Mary Black wrote her Key to Weaving back in the 1940s and updated it regularly through her life. As such it reflects the style and attitudes of the day. The photos are black and white (although later updates did include some colour plates) and diagrams are hand drawn because that is how information was processed at that time. And sometimes a hand drawn illustration is more informative than a photo anyway because it cuts away anything that isn't essential to conveying the point.
Many people now look at (New) Key to Weaving with a jaundiced eye. We have grown so accustomed to pretty pictures and lots of white space on the page where Black's book is text dense. The language also reflects the time and seems very formal and stilted to some people which they find off putting.
But for those people who can process this kind of approach, the book holds a wealth of information.
This is most definitely a book where you need to read the introductory bits. Black attempts to convey a lot of information in a small amount of space, so understanding what she is doing will help in figuring out what is necessary.
For example, in the middle photo, Black provides the tie up for both rising and sinking shed looms. First you have to know which type your loom is (and I'll discuss that in another post at some point) but even if you don't know, choose one.
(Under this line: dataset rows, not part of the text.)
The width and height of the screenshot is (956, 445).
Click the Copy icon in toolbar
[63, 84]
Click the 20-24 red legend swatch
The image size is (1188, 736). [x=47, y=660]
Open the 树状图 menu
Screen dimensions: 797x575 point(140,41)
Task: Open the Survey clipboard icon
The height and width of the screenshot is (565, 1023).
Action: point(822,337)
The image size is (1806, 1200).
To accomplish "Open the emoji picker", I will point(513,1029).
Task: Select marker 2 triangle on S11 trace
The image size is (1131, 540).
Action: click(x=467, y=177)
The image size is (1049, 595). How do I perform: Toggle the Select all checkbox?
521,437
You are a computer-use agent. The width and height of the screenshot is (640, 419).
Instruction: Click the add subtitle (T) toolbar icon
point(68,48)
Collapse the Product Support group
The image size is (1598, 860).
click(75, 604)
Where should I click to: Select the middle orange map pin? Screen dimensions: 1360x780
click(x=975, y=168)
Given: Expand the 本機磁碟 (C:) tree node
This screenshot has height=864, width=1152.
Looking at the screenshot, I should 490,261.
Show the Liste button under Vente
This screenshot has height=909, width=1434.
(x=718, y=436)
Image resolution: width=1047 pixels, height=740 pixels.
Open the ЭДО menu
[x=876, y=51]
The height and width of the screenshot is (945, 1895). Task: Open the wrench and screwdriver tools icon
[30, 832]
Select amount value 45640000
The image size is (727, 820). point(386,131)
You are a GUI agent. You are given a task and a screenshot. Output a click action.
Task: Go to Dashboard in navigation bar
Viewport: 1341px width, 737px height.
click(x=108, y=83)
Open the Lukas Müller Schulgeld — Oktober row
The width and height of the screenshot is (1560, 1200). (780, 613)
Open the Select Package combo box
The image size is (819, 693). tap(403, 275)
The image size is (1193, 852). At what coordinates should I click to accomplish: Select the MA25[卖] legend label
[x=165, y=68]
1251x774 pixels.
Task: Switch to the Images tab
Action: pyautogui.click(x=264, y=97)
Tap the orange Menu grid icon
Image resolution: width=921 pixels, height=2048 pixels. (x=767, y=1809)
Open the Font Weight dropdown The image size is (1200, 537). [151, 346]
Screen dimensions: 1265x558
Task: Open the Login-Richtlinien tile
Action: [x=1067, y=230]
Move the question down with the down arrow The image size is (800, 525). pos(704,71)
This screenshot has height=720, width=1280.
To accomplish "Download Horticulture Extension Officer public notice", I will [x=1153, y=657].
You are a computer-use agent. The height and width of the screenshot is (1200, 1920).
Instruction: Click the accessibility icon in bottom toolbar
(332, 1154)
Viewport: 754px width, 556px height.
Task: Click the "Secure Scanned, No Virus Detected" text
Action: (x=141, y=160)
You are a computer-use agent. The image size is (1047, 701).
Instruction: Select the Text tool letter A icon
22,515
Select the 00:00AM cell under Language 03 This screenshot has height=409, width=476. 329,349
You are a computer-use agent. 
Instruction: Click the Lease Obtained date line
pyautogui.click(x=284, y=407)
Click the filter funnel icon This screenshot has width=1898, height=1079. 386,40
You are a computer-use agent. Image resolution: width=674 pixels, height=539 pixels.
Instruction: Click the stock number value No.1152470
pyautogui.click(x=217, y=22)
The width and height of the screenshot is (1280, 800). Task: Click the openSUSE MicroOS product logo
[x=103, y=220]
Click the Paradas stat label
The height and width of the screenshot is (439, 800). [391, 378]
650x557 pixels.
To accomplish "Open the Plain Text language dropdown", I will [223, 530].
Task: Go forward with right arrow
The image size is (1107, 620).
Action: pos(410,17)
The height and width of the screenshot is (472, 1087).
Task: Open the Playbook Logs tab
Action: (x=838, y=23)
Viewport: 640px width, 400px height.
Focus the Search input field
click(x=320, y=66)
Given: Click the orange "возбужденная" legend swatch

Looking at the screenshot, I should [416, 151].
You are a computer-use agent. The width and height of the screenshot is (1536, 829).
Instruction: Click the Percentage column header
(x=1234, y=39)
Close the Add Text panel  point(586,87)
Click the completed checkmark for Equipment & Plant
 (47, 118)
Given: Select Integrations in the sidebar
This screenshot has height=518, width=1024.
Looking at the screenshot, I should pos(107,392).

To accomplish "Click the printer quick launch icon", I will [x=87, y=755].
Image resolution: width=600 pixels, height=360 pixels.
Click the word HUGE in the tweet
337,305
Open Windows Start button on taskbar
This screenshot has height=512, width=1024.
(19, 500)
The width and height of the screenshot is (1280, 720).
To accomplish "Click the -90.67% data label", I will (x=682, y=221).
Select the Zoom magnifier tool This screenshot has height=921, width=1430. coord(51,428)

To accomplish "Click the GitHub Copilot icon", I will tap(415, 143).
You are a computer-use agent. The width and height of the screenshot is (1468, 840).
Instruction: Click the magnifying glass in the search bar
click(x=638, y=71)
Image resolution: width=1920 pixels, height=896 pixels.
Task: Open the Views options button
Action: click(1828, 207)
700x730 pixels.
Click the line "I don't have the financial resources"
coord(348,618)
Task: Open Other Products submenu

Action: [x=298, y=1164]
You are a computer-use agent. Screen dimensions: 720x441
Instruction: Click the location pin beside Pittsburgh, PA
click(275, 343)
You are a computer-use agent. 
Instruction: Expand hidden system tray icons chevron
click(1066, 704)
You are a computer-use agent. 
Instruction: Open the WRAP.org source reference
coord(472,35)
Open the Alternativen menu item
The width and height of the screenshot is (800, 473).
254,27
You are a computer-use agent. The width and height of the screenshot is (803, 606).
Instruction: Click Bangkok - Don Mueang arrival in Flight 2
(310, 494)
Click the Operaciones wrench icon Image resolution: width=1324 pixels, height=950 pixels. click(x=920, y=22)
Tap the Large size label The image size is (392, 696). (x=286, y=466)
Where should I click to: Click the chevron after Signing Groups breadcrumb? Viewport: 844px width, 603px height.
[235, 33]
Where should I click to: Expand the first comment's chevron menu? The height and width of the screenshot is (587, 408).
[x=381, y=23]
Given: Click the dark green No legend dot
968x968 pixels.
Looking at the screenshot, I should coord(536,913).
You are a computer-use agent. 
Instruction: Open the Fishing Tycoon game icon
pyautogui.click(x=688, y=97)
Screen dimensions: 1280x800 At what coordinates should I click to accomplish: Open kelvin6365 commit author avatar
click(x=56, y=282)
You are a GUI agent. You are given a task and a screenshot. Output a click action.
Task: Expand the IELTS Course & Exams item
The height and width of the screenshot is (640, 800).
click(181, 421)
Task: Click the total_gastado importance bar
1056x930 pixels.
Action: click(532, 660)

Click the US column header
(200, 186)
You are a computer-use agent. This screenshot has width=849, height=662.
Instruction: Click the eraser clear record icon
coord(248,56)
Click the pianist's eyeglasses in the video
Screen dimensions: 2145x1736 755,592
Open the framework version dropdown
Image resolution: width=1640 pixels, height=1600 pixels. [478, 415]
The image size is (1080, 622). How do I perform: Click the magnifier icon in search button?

As mentioned yesterday, if you guess wrong you will still get a result, it will just be 'upside down'.
As Black guides you through the information, the technical information gets a bit more 'complex', as in the bottom photo which shows a unit weave which will create blocks which can then be fitted together to make motifs.
A profile draft takes up much less paper to convey, so she has given the profile draft, then how the treadles will be tied up, then also written out the treadling as a profile. You need to understand how the weave structure works, then you can just plug in the appropriate sequence. But all of this is not shown thread by thread - you have to have read the introductory bits so that you have the key in order to obtain the results.
Weaving is a lot like coding. You have to understand what the code is and be able to translate it into meaning.
Weaving software makes doing this kind of translation easy but it isn't 100%. For example, in Fiberworks, I prefer to have the Bronson Lace weft floats be my 'right' side and the software does the warp floats as the 'right' side as its default. After I enter my blocks, then select Bronson Lace, I then edit the tie up so that I have the weft floats on the top of the cloth as I weave it.
I prefer the straight progression of twill to descend from the back shaft to the front shaft when possible, so I will use the shaft shuffler tool to do that if I am converting a profile draft into, for example, twill blocks. (I do this because I find it more ergonomic/efficient to thread from the back most shaft to the front most.)
Weaving drafts are not set in stone. As long as the cloth looks the way you want it to, a draft can be edited to meet your requirements. Especially the treadling. If the author places the plain weave treadles to one side and your preference is to have one on each side? Change it to reflect what you prefer.
Mostly I like my plain weave treadles to either side, but for some weave structures, they might go both on one side (Bronson Lace), or even in the middle (Huck Lace). Because to place them that way makes the treadling progression make more sense to me and I make fewer mistakes.
My copy of New Key to Weaving was purchased in 1975 when I enrolled in the weaving class at the college. It, along with Davison and Shirley Held's Weaving were my textbooks. Three very different volumes, still treasured volumes in my library.